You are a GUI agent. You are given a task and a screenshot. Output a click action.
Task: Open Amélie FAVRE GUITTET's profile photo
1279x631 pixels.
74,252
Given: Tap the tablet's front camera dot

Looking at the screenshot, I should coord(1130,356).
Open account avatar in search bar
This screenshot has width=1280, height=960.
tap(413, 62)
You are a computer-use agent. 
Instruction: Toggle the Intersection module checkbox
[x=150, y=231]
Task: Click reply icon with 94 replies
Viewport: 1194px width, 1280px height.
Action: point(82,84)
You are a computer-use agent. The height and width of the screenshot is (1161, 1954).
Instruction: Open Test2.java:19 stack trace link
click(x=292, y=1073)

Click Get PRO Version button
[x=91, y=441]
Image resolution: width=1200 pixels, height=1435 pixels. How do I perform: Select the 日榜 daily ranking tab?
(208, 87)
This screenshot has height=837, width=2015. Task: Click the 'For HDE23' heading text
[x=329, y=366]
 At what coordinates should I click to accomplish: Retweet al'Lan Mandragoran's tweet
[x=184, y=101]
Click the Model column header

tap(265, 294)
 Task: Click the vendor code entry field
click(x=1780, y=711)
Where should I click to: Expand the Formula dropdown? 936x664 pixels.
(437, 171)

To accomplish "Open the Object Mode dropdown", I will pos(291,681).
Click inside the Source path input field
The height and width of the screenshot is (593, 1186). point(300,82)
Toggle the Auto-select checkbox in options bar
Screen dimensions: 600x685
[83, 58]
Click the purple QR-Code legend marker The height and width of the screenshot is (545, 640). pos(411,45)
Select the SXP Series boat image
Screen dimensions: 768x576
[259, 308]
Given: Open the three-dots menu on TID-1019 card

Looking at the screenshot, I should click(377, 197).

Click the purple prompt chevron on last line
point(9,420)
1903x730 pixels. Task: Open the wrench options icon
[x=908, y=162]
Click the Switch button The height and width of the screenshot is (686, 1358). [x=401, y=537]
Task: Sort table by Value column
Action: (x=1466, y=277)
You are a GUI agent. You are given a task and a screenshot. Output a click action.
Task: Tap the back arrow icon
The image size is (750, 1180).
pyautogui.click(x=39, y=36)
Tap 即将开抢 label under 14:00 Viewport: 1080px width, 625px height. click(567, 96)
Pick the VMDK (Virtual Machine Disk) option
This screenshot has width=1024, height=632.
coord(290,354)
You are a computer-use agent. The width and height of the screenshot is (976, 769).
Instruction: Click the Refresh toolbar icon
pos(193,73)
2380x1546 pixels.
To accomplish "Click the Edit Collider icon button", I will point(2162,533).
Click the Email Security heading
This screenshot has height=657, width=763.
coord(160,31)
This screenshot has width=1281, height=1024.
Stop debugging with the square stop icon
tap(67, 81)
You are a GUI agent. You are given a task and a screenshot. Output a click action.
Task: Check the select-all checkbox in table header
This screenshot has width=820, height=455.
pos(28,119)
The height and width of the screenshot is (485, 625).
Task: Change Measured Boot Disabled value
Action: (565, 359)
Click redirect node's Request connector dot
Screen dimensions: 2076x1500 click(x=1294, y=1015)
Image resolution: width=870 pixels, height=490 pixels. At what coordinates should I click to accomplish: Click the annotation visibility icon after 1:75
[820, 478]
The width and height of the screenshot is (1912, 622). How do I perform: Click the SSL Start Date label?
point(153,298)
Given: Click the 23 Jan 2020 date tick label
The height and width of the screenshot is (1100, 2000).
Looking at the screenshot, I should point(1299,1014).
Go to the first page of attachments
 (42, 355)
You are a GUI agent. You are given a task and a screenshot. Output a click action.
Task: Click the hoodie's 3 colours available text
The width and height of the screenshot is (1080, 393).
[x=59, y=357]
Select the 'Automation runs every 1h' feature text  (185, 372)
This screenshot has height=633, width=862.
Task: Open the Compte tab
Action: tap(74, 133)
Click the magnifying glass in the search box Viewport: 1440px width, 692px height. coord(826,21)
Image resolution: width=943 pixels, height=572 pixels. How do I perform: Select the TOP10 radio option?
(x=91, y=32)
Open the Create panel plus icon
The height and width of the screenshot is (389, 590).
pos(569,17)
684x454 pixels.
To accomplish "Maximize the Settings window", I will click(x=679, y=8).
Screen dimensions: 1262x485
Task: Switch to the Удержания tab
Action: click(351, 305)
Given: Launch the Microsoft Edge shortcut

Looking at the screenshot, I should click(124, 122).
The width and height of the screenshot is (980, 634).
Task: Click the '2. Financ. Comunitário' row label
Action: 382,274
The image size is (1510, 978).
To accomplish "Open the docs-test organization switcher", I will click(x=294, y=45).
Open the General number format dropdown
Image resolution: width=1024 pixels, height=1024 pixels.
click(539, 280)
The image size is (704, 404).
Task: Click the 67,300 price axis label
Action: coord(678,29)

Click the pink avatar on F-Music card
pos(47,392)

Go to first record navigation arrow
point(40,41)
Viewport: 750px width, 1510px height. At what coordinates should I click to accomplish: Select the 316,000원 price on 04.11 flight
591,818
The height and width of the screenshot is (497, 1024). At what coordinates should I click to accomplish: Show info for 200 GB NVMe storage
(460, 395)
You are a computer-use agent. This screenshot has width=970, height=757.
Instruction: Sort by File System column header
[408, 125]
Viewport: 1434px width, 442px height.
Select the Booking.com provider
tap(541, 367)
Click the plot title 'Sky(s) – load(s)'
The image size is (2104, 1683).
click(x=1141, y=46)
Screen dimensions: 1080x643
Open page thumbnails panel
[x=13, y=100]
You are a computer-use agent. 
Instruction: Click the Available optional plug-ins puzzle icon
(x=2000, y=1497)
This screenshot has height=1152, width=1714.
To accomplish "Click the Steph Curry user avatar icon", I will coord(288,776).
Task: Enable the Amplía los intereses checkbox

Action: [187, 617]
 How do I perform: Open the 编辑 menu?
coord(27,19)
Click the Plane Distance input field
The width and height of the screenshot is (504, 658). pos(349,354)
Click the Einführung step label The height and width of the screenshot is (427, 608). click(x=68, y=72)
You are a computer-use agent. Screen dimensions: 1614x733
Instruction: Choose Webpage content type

THE PROBLEM: Give every line of the items above as a JSON list of strings, one string per line, leaving out blank lines.

WORKED ANSWER:
[
  "You are a GUI agent. You are given a task and a screenshot. Output a click action.",
  "Task: Open Amélie FAVRE GUITTET's profile photo",
  "1279x631 pixels.",
  "74,252",
  "Given: Tap the tablet's front camera dot",
  "Looking at the screenshot, I should coord(1130,356).",
  "Open account avatar in search bar",
  "This screenshot has width=1280, height=960.",
  "tap(413, 62)",
  "You are a computer-use agent. ",
  "Instruction: Toggle the Intersection module checkbox",
  "[x=150, y=231]",
  "Task: Click reply icon with 94 replies",
  "Viewport: 1194px width, 1280px height.",
  "Action: point(82,84)",
  "You are a computer-use agent. The height and width of the screenshot is (1161, 1954).",
  "Instruction: Open Test2.java:19 stack trace link",
  "click(x=292, y=1073)",
  "Click Get PRO Version button",
  "[x=91, y=441]",
  "Image resolution: width=1200 pixels, height=1435 pixels. How do I perform: Select the 日榜 daily ranking tab?",
  "(208, 87)",
  "This screenshot has height=837, width=2015. Task: Click the 'For HDE23' heading text",
  "[x=329, y=366]",
  " At what coordinates should I click to accomplish: Retweet al'Lan Mandragoran's tweet",
  "[x=184, y=101]",
  "Click the Model column header",
  "tap(265, 294)",
  " Task: Click the vendor code entry field",
  "click(x=1780, y=711)",
  "Where should I click to: Expand the Formula dropdown? 936x664 pixels.",
  "(437, 171)",
  "To accomplish \"Open the Object Mode dropdown\", I will pos(291,681).",
  "Click inside the Source path input field",
  "The height and width of the screenshot is (593, 1186). point(300,82)",
  "Toggle the Auto-select checkbox in options bar",
  "Screen dimensions: 600x685",
  "[83, 58]",
  "Click the purple QR-Code legend marker The height and width of the screenshot is (545, 640). pos(411,45)",
  "Select the SXP Series boat image",
  "Screen dimensions: 768x576",
  "[259, 308]",
  "Given: Open the three-dots menu on TID-1019 card",
  "Looking at the screenshot, I should click(377, 197).",
  "Click the purple prompt chevron on last line",
  "point(9,420)",
  "1903x730 pixels. Task: Open the wrench options icon",
  "[x=908, y=162]",
  "Click the Switch button The height and width of the screenshot is (686, 1358). [x=401, y=537]",
  "Task: Sort table by Value column",
  "Action: (x=1466, y=277)",
  "You are a GUI agent. You are given a task and a screenshot. Output a click action.",
  "Task: Tap the back arrow icon",
  "The image size is (750, 1180).",
  "pyautogui.click(x=39, y=36)",
  "Tap 即将开抢 label under 14:00 Viewport: 1080px width, 625px height. click(567, 96)",
  "Pick the VMDK (Virtual Machine Disk) option",
  "This screenshot has width=1024, height=632.",
  "coord(290,354)",
  "You are a computer-use agent. The width and height of the screenshot is (976, 769).",
  "Instruction: Click the Refresh toolbar icon",
  "pos(193,73)",
  "2380x1546 pixels.",
  "To accomplish \"Click the Edit Collider icon button\", I will point(2162,533).",
  "Click the Email Security heading",
  "This screenshot has height=657, width=763.",
  "coord(160,31)",
  "This screenshot has width=1281, height=1024.",
  "Stop debugging with the square stop icon",
  "tap(67, 81)",
  "You are a GUI agent. You are given a task and a screenshot. Output a click action.",
  "Task: Check the select-all checkbox in table header",
  "This screenshot has width=820, height=455.",
  "pos(28,119)",
  "The height and width of the screenshot is (485, 625).",
  "Task: Change Measured Boot Disabled value",
  "Action: (565, 359)",
  "Click redirect node's Request connector dot",
  "Screen dimensions: 2076x1500 click(x=1294, y=1015)",
  "Image resolution: width=870 pixels, height=490 pixels. At what coordinates should I click to accomplish: Click the annotation visibility icon after 1:75",
  "[820, 478]",
  "The width and height of the screenshot is (1912, 622). How do I perform: Click the SSL Start Date label?",
  "point(153,298)",
  "Given: Click the 23 Jan 2020 date tick label",
  "The height and width of the screenshot is (1100, 2000).",
  "Looking at the screenshot, I should point(1299,1014).",
  "Go to the first page of attachments",
  " (42, 355)",
  "You are a GUI agent. You are given a task and a screenshot. Output a click action.",
  "Task: Click the hoodie's 3 colours available text",
  "The width and height of the screenshot is (1080, 393).",
  "[x=59, y=357]",
  "Select the 'Automation runs every 1h' feature text  (185, 372)",
  "This screenshot has height=633, width=862.",
  "Task: Open the Compte tab",
  "Action: tap(74, 133)",
  "Click the magnifying glass in the search box Viewport: 1440px width, 692px height. coord(826,21)",
  "Image resolution: width=943 pixels, height=572 pixels. How do I perform: Select the TOP10 radio option?",
  "(x=91, y=32)",
  "Open the Create panel plus icon",
  "The height and width of the screenshot is (389, 590).",
  "pos(569,17)",
  "684x454 pixels.",
  "To accomplish \"Maximize the Settings window\", I will click(x=679, y=8).",
  "Screen dimensions: 1262x485",
  "Task: Switch to the Удержания tab",
  "Action: click(351, 305)",
  "Given: Launch the Microsoft Edge shortcut",
  "Looking at the screenshot, I should click(124, 122).",
  "The width and height of the screenshot is (980, 634).",
  "Task: Click the '2. Financ. Comunitário' row label",
  "Action: 382,274",
  "The image size is (1510, 978).",
  "To accomplish \"Open the docs-test organization switcher\", I will click(x=294, y=45).",
  "Open the General number format dropdown",
  "Image resolution: width=1024 pixels, height=1024 pixels.",
  "click(539, 280)",
  "The image size is (704, 404).",
  "Task: Click the 67,300 price axis label",
  "Action: coord(678,29)",
  "Click the pink avatar on F-Music card",
  "pos(47,392)",
  "Go to first record navigation arrow",
  "point(40,41)",
  "Viewport: 750px width, 1510px height. At what coordinates should I click to accomplish: Select the 316,000원 price on 04.11 flight",
  "591,818",
  "The height and width of the screenshot is (497, 1024). At what coordinates should I click to accomplish: Show info for 200 GB NVMe storage",
  "(460, 395)",
  "You are a computer-use agent. This screenshot has width=970, height=757.",
  "Instruction: Sort by File System column header",
  "[408, 125]",
  "Viewport: 1434px width, 442px height.",
  "Select the Booking.com provider",
  "tap(541, 367)",
  "Click the plot title 'Sky(s) – load(s)'",
  "The image size is (2104, 1683).",
  "click(x=1141, y=46)",
  "Screen dimensions: 1080x643",
  "Open page thumbnails panel",
  "[x=13, y=100]",
  "You are a computer-use agent. ",
  "Instruction: Click the Available optional plug-ins puzzle icon",
  "(x=2000, y=1497)",
  "This screenshot has height=1152, width=1714.",
  "To accomplish \"Click the Steph Curry user avatar icon\", I will coord(288,776).",
  "Task: Enable the Amplía los intereses checkbox",
  "Action: [187, 617]",
  " How do I perform: Open the 编辑 menu?",
  "coord(27,19)",
  "Click the Plane Distance input field",
  "The width and height of the screenshot is (504, 658). pos(349,354)",
  "Click the Einführung step label The height and width of the screenshot is (427, 608). click(x=68, y=72)",
  "You are a computer-use agent. Screen dimensions: 1614x733",
  "Instruction: Choose Webpage content type"
]